Saturday, July 16, 2011

Jealousy

A friend pointed me at this news item where a pedestrian gets struck by a bicyclist who was apparently running a red light.  The pedestrian was seriously injured and the bicyclist stayed at the scene and has a lot of regrets.

I've been seething over this.

Let's establish something first:   I'm very sorry that someone was badly hurt.  Accidents are awful.  Being badly injured as you just try and go about your life is horrible.

But next:  I am so goddamned jealous, I really am.  I wish desperately that my chances of being struck and critically injured by a car were anywhere near on par with a pedestrian's chances of being hit and seriously injured by a bicyclist.  If a bicyclist incurred anywhere near the same risk from a car as a pedestrian does from a bicyclist I'd let my seven year old ride to the next town and my 12 year old would be on her first cross-country trip.

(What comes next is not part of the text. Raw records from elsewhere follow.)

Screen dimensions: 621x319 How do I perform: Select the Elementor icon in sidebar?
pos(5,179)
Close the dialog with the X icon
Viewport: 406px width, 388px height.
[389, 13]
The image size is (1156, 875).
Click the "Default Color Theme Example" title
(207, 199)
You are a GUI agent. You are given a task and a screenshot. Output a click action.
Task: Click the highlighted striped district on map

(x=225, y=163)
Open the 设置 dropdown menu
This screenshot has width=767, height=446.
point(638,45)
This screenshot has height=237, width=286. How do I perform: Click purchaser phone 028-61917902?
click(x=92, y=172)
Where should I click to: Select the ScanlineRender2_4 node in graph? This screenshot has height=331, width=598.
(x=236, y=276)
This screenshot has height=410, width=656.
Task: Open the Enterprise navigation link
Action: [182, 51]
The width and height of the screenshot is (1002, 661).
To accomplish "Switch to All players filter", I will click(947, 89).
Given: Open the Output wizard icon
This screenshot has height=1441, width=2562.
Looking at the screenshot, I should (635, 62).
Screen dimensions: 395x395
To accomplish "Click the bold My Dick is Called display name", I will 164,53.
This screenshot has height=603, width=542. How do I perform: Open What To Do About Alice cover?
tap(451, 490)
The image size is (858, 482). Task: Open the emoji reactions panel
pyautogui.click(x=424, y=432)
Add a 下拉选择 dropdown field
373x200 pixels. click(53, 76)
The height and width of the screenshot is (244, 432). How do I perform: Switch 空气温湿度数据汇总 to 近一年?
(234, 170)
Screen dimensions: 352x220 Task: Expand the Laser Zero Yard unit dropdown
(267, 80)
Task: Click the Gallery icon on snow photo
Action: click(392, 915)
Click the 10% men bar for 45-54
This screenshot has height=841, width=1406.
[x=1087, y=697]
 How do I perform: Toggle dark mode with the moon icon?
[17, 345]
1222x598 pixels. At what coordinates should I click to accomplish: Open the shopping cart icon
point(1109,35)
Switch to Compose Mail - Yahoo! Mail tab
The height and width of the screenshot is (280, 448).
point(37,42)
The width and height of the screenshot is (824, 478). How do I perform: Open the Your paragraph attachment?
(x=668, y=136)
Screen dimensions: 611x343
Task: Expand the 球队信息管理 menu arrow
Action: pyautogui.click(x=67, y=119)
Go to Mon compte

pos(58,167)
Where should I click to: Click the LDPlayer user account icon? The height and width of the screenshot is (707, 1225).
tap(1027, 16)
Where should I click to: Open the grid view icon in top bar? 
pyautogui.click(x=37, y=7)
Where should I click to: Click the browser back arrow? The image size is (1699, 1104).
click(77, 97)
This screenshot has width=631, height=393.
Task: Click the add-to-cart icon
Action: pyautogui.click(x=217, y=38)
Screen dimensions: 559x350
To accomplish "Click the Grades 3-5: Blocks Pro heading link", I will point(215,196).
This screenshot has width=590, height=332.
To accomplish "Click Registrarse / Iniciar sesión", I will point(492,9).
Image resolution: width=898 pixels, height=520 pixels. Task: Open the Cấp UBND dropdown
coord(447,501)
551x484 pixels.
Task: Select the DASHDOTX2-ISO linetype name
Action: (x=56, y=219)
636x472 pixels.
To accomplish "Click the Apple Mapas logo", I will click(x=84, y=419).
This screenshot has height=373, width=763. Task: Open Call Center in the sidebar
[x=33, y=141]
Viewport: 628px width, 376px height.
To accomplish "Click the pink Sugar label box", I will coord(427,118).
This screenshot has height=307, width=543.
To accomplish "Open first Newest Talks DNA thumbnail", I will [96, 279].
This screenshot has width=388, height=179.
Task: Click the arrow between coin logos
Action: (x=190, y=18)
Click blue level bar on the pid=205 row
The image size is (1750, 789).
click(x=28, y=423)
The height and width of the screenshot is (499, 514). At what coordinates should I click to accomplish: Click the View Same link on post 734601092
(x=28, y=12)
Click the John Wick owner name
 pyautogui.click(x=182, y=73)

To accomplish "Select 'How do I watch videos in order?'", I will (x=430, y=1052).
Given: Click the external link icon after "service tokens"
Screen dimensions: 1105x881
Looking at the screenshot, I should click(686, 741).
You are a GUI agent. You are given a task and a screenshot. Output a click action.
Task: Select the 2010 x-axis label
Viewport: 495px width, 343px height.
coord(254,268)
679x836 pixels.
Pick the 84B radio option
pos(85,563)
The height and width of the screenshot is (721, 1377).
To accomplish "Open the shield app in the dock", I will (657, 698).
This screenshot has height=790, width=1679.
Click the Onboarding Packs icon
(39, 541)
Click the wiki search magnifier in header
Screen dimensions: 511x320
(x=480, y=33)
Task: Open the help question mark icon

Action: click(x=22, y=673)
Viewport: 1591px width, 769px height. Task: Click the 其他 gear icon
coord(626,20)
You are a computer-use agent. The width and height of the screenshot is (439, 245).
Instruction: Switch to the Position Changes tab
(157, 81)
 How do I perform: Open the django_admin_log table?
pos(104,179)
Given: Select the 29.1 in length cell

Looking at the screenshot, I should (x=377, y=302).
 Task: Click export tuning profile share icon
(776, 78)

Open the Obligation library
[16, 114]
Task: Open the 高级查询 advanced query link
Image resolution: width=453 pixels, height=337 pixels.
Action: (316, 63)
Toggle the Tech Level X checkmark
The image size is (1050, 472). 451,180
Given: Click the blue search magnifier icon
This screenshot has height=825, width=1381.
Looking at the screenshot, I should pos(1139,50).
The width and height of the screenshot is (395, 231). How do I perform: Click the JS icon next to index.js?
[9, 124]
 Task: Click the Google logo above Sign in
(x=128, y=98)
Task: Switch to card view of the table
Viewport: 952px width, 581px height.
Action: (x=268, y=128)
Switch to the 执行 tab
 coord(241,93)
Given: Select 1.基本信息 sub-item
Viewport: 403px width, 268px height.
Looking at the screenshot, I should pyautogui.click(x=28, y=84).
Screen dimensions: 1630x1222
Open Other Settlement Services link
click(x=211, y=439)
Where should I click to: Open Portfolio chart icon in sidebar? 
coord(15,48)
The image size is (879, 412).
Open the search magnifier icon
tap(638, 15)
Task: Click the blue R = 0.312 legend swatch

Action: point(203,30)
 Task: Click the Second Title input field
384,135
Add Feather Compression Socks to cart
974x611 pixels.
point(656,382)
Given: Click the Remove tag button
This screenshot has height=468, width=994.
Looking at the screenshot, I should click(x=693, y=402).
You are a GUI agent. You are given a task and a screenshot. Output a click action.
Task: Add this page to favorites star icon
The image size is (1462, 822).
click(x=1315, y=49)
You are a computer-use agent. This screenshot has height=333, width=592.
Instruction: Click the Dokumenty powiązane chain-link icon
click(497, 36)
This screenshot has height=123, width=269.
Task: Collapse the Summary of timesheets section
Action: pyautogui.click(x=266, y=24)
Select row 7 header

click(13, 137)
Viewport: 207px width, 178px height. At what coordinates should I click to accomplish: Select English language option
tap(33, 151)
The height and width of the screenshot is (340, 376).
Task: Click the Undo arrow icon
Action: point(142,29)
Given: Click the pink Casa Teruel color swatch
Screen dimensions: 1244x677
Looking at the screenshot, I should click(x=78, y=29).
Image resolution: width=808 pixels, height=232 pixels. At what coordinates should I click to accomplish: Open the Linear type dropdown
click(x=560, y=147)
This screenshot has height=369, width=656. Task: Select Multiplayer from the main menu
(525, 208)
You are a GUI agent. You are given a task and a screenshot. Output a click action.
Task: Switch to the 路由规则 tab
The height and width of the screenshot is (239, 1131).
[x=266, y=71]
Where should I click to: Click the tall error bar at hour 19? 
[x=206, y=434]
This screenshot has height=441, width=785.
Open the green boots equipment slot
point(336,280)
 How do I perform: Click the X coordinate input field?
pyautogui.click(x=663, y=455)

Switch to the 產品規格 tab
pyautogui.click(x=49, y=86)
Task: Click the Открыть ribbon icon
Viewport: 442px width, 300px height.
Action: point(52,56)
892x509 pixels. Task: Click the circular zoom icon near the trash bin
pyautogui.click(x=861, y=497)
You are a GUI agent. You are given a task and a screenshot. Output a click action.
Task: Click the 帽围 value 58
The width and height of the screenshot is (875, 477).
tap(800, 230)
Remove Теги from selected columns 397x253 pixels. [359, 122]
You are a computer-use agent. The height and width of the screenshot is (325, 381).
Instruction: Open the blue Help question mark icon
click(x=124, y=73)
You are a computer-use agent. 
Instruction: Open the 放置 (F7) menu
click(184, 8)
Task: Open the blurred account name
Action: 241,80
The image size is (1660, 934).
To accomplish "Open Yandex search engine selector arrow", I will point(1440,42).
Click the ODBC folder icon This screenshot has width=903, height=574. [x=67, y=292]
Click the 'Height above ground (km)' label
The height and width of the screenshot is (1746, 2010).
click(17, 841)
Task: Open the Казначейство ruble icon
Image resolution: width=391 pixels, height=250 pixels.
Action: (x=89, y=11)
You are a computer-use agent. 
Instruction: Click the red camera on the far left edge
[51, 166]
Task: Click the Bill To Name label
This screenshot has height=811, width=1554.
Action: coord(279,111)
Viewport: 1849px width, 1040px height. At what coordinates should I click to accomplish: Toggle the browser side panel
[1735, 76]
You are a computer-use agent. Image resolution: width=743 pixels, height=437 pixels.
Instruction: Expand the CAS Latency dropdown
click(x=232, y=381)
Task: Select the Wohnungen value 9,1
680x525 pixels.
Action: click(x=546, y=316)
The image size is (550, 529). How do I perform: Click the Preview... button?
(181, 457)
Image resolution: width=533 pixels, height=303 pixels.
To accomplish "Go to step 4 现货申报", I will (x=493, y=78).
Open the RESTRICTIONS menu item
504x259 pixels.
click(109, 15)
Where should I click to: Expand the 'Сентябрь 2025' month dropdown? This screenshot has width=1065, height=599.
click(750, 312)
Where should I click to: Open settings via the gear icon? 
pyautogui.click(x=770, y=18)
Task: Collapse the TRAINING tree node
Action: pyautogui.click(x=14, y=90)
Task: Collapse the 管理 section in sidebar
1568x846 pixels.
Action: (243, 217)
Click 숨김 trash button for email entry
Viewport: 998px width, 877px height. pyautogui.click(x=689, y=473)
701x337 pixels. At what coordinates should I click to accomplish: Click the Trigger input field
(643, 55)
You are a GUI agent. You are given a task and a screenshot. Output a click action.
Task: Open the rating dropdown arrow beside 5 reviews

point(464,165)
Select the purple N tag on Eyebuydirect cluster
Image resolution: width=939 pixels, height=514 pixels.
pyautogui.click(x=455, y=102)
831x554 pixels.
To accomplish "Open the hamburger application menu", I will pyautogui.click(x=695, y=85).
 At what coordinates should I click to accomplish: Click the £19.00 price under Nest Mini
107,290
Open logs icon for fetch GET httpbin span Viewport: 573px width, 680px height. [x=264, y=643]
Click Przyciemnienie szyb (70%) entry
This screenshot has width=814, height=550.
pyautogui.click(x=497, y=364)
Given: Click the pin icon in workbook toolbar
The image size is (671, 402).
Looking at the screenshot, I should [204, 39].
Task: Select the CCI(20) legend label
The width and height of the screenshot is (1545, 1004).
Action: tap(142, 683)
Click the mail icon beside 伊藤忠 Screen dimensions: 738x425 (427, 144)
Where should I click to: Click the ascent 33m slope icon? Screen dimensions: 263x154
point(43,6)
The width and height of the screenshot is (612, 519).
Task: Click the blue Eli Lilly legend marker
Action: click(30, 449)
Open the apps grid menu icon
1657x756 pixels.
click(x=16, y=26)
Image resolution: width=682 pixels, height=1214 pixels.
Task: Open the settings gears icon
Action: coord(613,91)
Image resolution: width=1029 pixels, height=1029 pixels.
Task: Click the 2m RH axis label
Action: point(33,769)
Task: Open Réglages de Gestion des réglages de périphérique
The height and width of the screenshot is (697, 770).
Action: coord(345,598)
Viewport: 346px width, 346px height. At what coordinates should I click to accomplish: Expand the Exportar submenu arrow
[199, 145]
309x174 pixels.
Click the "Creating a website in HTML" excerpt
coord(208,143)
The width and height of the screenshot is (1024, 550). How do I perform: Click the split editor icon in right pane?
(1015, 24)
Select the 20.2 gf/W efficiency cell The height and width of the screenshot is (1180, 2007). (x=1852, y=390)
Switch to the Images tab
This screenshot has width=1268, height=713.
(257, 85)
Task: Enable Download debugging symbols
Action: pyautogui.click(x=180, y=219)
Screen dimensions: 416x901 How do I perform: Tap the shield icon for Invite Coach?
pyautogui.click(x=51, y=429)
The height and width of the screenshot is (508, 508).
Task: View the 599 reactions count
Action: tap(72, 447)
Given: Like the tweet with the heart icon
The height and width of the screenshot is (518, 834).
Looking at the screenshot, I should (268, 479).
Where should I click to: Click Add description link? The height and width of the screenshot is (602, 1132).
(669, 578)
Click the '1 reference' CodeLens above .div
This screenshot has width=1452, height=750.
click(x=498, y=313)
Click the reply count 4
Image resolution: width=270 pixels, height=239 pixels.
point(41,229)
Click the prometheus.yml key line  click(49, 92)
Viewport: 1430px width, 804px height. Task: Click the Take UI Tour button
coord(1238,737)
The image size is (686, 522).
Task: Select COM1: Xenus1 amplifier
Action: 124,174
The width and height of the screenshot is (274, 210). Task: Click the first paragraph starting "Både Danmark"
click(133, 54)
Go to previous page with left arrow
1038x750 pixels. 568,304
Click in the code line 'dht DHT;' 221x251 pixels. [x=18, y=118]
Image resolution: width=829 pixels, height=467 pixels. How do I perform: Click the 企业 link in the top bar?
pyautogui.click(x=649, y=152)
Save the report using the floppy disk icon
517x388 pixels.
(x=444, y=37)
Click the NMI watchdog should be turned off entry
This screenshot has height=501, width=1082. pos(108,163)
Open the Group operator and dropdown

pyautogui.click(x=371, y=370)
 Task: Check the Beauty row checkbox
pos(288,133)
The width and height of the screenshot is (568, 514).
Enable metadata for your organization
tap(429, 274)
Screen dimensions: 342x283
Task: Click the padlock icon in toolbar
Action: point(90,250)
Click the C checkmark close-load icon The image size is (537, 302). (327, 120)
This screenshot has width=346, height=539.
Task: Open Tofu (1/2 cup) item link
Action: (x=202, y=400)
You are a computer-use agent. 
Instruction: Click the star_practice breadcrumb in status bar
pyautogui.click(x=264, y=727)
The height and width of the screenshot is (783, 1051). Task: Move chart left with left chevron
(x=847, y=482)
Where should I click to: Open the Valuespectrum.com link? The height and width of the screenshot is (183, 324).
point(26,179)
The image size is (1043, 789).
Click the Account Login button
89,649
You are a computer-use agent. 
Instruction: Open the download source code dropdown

This stuff makes the news (and if you Google for this you'll see that this case of a person being hurt by a bicyclist is all over the news) because it is incredibly rare.  Bicyclists are killed and grievously injured by automobiles so often that it barely causes a ripple on the journalism front.  And besides, hey, we probably had it coming, right?  Sometimes it even strikes on-air personalities as humorous.

It's time to tell you about TG.  TG was a few years older than myself, his parents friends with my parents.  He was one of three sons all of whom (by the usual metrics) were destined for greatness.  All three played a musical instrument.  All three excelled at school.  One brother has gone on to be a Nobel candidate in Biochemistry and the other is a senior network engineer with a well-respected company.  TG's instrument was violin and he had already decided that he would pursue a career in his favorite area of study, Physics.  But he did not "go on."  He was killed nearby to his destination, a Palo Alto High School, by a man driving a pick-up truck.  He was dead before his parents could get to the hospital.  I'm crying as I write this.

You might be interested to know that of his two surviving brothers one has bicycled the California coast solo and the other bicycles daily to his job at MIT, aka he is a year round bicyclist in Massachusetts.  You might be interested in knowing that the driver was not charged and went along with his (hopefully more sorrowful) life.  Me?  I don't think I could survive destroying someone's son with my car but that's just me.  When I was younger and stupider I asked my father if TG had been at fault in the accident.  My father said he did not know and of course he could not ask his friend, TG's mother.  My father said, kindly, that he assumed TG had been bicycling like a teenager, aka without extreme caution.

I wish my chances as a bicyclist of being seriously injured by a car were the same as a pedestrian's chances of being hit and seriously injured by a bicyclist. I wish being hit by a car was anything at all like being hit by a bicycle.  How about you?